R/vinereg.R

Defines functions check_order finalize_vinereg_object vinereg

Documented in vinereg

#' D-vine regression models
#'
#' Sequential estimation of a regression D-vine for the purpose of quantile
#' prediction as described in Kraus and Czado (2017).
#'
#' If discrete variables are declared as `ordered()` or `factor()`, they are
#' handled as described in Panagiotelis et al. (2012). This is different from
#' previous version where the data was jittered before fitting.
#'
#' @param formula an object of class "formula"; same as [lm()].

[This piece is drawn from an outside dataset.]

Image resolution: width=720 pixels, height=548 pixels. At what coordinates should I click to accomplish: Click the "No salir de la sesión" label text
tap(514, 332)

#' @param data data frame (or object coercible by [as.data.frame()]) containing
#'   the variables in the model.
#' @param family_set see `family_set` argument of [rvinecopulib::bicop()].

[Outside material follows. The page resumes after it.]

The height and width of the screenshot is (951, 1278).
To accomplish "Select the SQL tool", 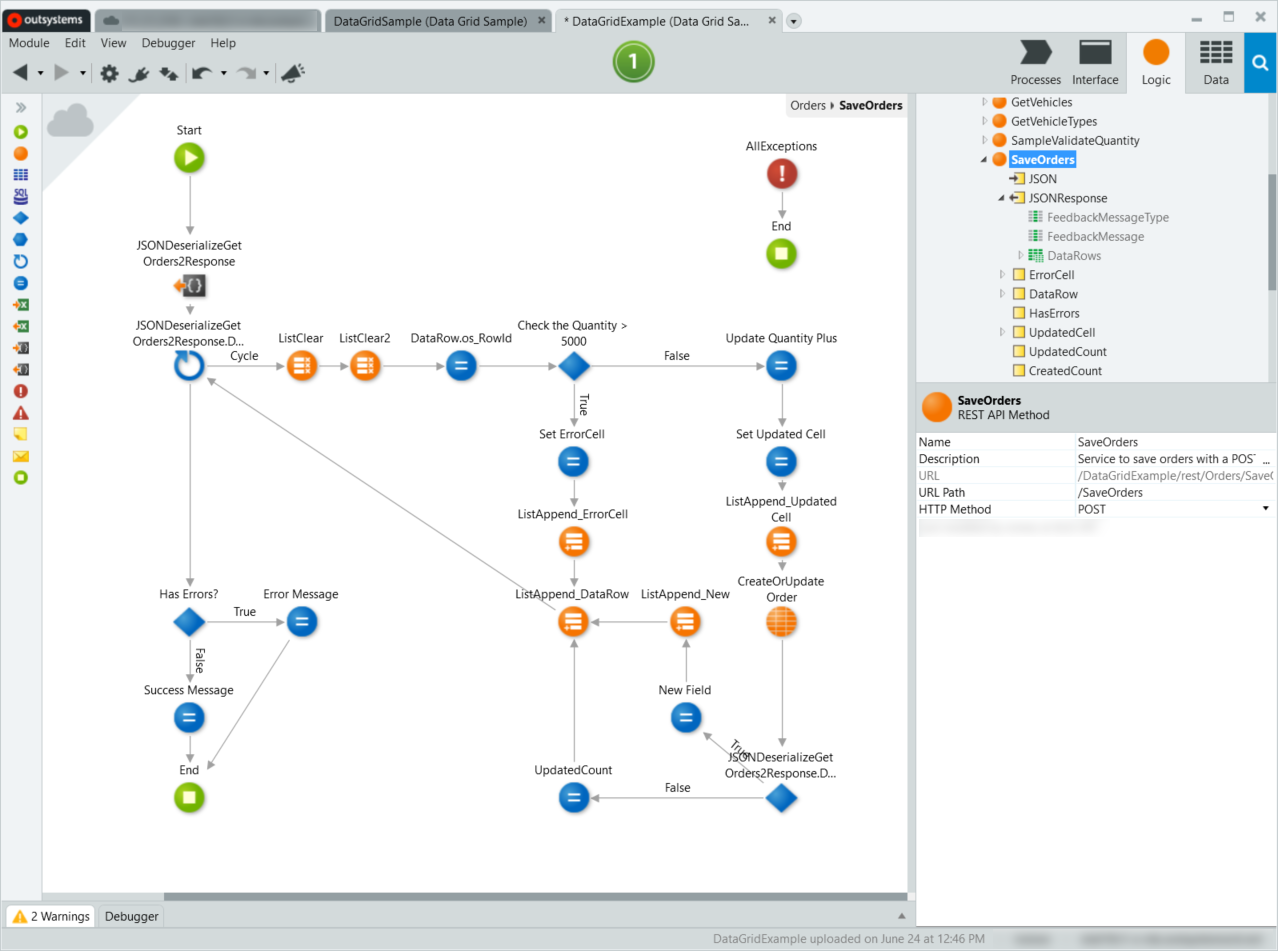I will [x=22, y=196].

#' @param selcrit selection criterion based on conditional log-likelihood.
#'   \code{"loglik"} (default) imposes no correction; other choices are
#'   \code{"aic"} and \code{"bic"}.
#' @param order the order of covariates in the D-vine, provided as vector of
#'   variable names (after calling
#'   `vinereg:::expand_factors(model.frame(formula, data))`); selected
#'   automatically if `order = NA` (default).
#' @param par_1d list of options passed to [kde1d::kde1d()], must be one value
#'   for each margin, e.g. `list(xmin = c(0, 0, NaN))` if the response and first
#'   covariate have non-negative support.
#' @param weights optional vector of weights for each observation.
#' @param cores integer; the number of cores to use for computations.
#' @param ... further arguments passed to [rvinecopulib::bicop()].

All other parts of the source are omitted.